The present invention relates generally to a color display. More specifically, the invention is directed to a digital convergence apparatus for use in color projection-type television display systems.
As a prior art related to improvement in accuracy of convergence correction around the perimeter of a screen, for example, that described in Japanese Patent Laid-open No. Sho 60-185482 is known. This prior art is devised as follows: in a device that stores correction data corresponding to correction points, which are placed inside the displayed portion (herein referred to as the “display range”) of a horizontal scan line and outside the display range (namely, the non-viewable blanking periods of the horizontal scan line adjacent to the viewable portion), in a memory, and that converts the correction data into analog quantitative data, and that generates a correction waveform of convergence through a low-pass filter (LPF), a cross-hatching pattern, in which an interval between vertical lines in the perimeter of the screen (both right and left edges) becomes closer than that in a central portion of the screen, is displayed on the screen; and extrapolation operation of correction data corresponding to the correction points outside the screen is performed using the convergence correction data that has been manually corrected while watching the vertical lines displayed on both of the right and left edges.
In the above-mentioned prior art, a vertical line of the cross-hatching pattern is added to both of the right and left edges of the screen one by one, and the convergence correction at both of the right and left edges of the screen is performed with reference to the lines. Because of it, the convergence correction in both of the right and left edges of the screen becomes easy. However, if a difference between correction data corresponding to the correction point outside the screen and correction data corresponding to its adjacent correction point inside the screen is large, a correction waveform obtained through the LPF may differ from desired one (to be more specific, a level of the correction waveform corresponding to a certain correction point does not correspond with the correction data of the correction point). For example, the following problem arises: influence of the correction data outside the screen causes a correction waveform in proximity to a starting position of the display range to become smaller than correction data in proximity to its position, resulting in decrease in accuracy of the convergence correction around the perimeter of the screen.
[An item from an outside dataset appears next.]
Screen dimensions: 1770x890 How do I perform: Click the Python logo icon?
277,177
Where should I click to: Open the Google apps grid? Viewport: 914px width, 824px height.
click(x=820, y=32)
The decrease in accuracy of the convergence correction around the perimeter of the screen is remarkable when performing the convergence correction of a high-definition video signal such as that used in high-definition television broadcasts. This will be described with reference to FIGS. 9 and 10 below.
In general, as shown in FIG. 9, a digital convergence correction circuit, which supports a NTSC video signal, is configured in the following manner: the total number of correction points placed in one horizontal scan line is about 16 (n=16); and the number of correction points in the display range (90% of an effective display range) is about 13 (m=13, m is an integer and m<n). On the other hand, concerning a high-definition video signal such as that used in high-definition television broadcasts, a blanking period is shorter than that of a NTSC video signal (more specifically, an effective display range is wide). Therefore, if the numbers of the correction points for a high-definition video signal are configured to be the same as those for the NTSC video signal (that is to say, n=16 and m=13), as shown in FIG. 10, periods 1001 at right and left edges of the screen are significantly shifted from a range within which the convergence correction data can be set by the manual adjustment. Therefore, there is a possibility of decreasing accuracy of the convergence correction in proximity to the perimeter of the screen.
In order to improve the accuracy of the convergence correction in proximity to the perimeter of the screen, the following method can be considered: the number of the correction points in proximity to a boundary between the display range and the blanking period is increased by increasing the values of n and m, for example, by doubling the values (n=32, m=27). However, if the number of n is doubled, labor at the time of the manual adjustment, the required size of a circuit, and memory capacity will increase greatly, which is not desirable.
In view of the foregoing, the present invention has been made, and with the desire to provide a projection-type television receiver in which accuracy of convergence correction at right and left edges of a screen is improved without greatly increasing the number of correction points.